The young lions roar for their prey,
seeking their food from God.
When the sun rises, they withdraw
and lie down in their dens.
People go out to their work
and to their labor until the evening.
O LORD, how manifold are your works!

-- * --
In wisdom you have made them all;
the earth is full of your creatures.
Yonder is the sea, great and wide,
creeping things innumerable are there,
living things both small and great.
There go the ships,
and Leviathan that you formed to sport in it.
These all look to you
to give them their food in due season;
when you give to them, they gather it up;
when you open your hand, they are filled with good things.
When you hide your face, they are dismayed;
when you take away their breath, they die
and return to their dust.
When you send forth your spirit, they are created;
and you renew the face of the ground.
May the glory of the LORD endure forever;
may the LORD rejoice in his works -
who looks on the earth and it trembles,
who touches the mountains and they smoke.
I will sing to the LORD as long as I live;
I will sing praise to my God while I have being.
May my meditation be pleasing to him,
for I rejoice in the LORD.

Psalm 104


49

The present for a present on its birthday...

My God, I look at the creek.
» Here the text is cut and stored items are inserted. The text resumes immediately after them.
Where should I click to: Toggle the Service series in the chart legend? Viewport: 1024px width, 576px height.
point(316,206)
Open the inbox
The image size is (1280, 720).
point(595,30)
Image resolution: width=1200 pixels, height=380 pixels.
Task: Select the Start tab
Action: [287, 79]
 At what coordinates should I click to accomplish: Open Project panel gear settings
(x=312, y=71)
It is the answer to Merton's prayer, "Give us time !" It never stops. If I seek the senses and skill of children, the information of a thousand books, the innocence of puppies, even the insights of my own dry past, I do so only, solely, and entirely that I might look well at the creek. You don't run down the present, pursue it with baited hooks and nets. You wait for it, empty-handed, and you are filled. You'll have fish left over. The creek is the one great giver. It is, by definition, Christmas, the incarnation. This old rock planet gets the present for a present on its birthday every day. Here is the word from a subatomic physicist: "Everything that has already happened is particles, everything in the future is waves." Let me twist his meaning. Here it comes. The particles are broken; the waves are translucent, laving, roiling with beauty like sharks. The present is the wave that explodes over my head, flinging the air with particles at the height of its breathless unroll; it is the live water and light that bears from undisclosed sources the freshest news, renewed and renewing, world without end.
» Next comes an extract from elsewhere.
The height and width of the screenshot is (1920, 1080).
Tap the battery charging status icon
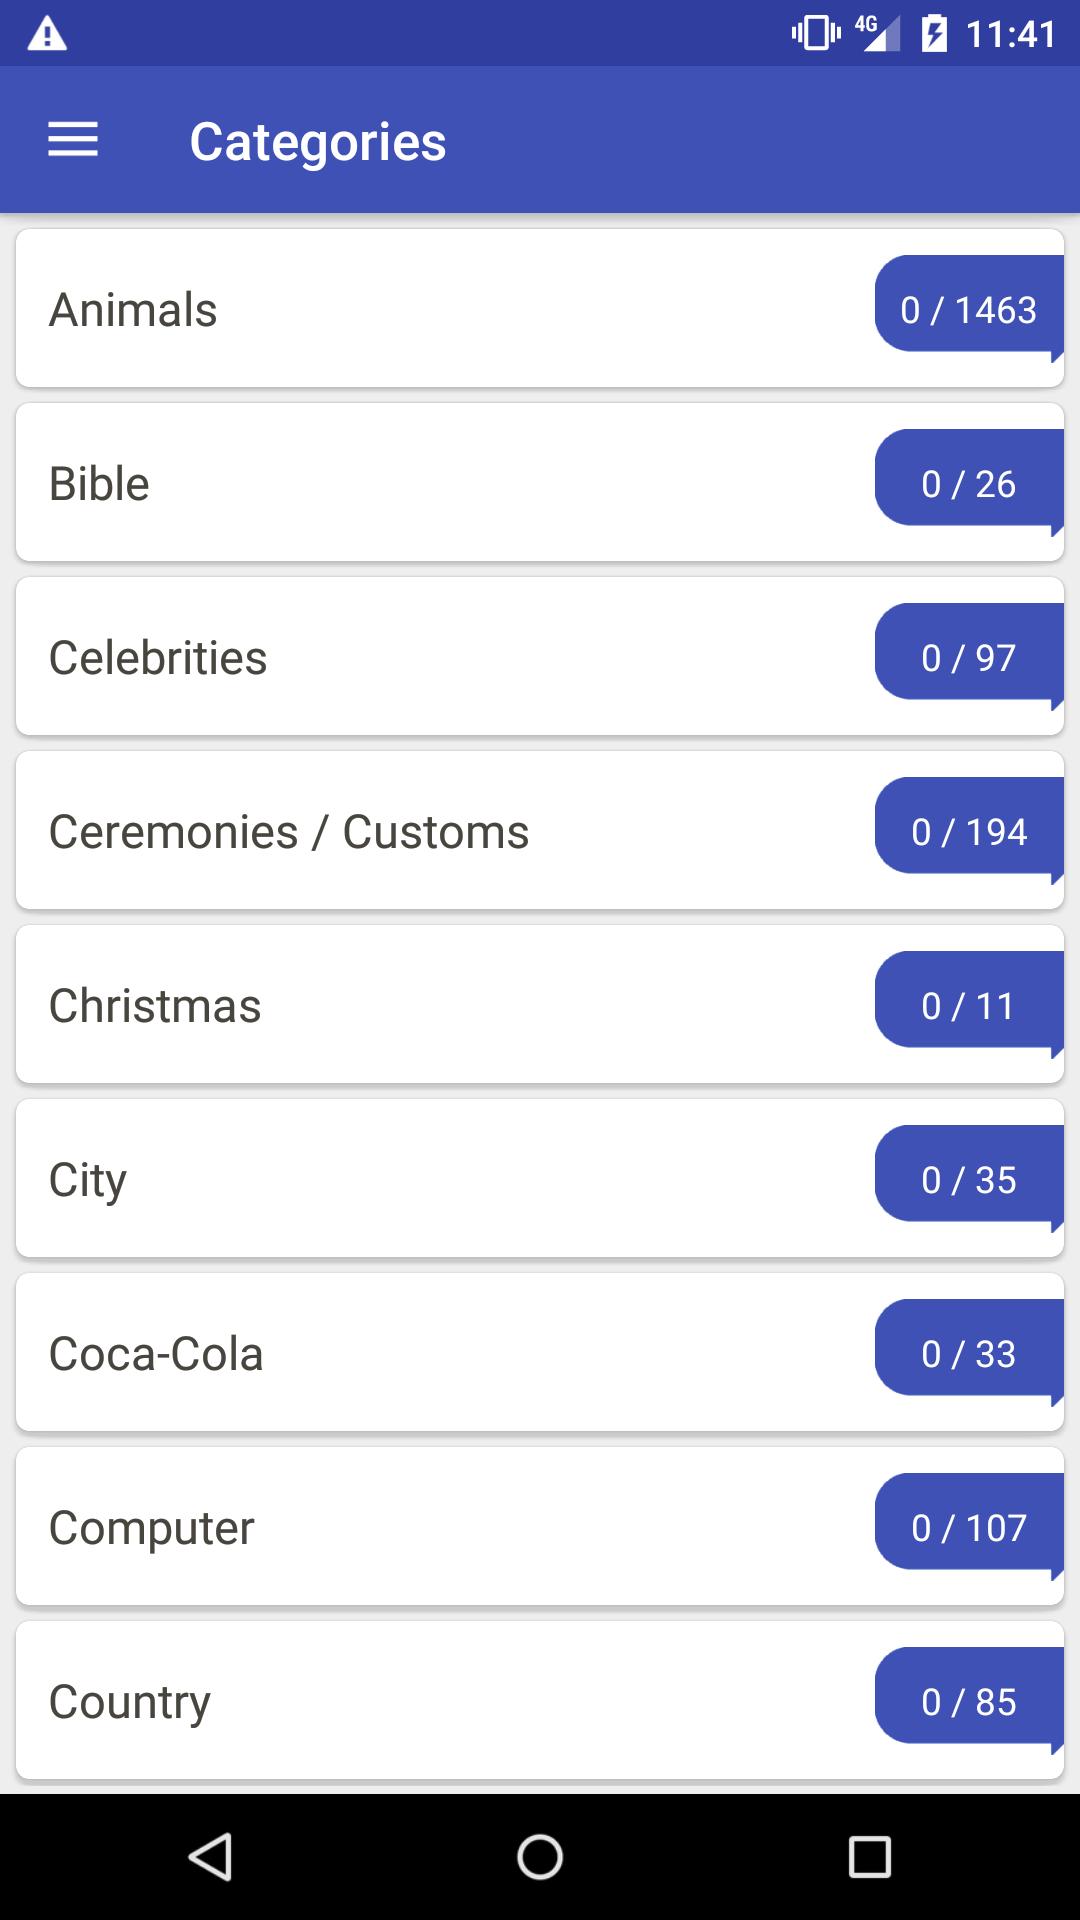934,34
Pilgrim at Tinker Creek, pp. 104-105


50

The covenant with every living creature

Then God said to Noah and to his sons with him, "As for me, I am establishing my covenant with you and your descendants after you, and with every living creature that is with you, the birds, the domestic animals, and every animal of the earth with you, as many as came out of the ark. I establish my covenant with you, that never again shall all flesh be cut off by the waters of a flood, and never again shall there be a flood to destroy the earth." God said, "This is the sign of the covenant that I make between me and you and every living creature that is with you, for all future generations: I have set my bow in the clouds, and it shall be a sign of the covenant between me and the earth. When I bring clouds over the earth and the bow is seen in the clouds, I will remember my covenant that is between me and you and every living creature of all flesh; and the waters shall never again become a flood to destroy all flesh. When the bow is in the clouds, I will see it and remember the everlasting covenant between God and every living creature of all flesh that is on the earth." God said to Noah, "This is the sign of the covenant that I have established between me and all flesh that is on the earth."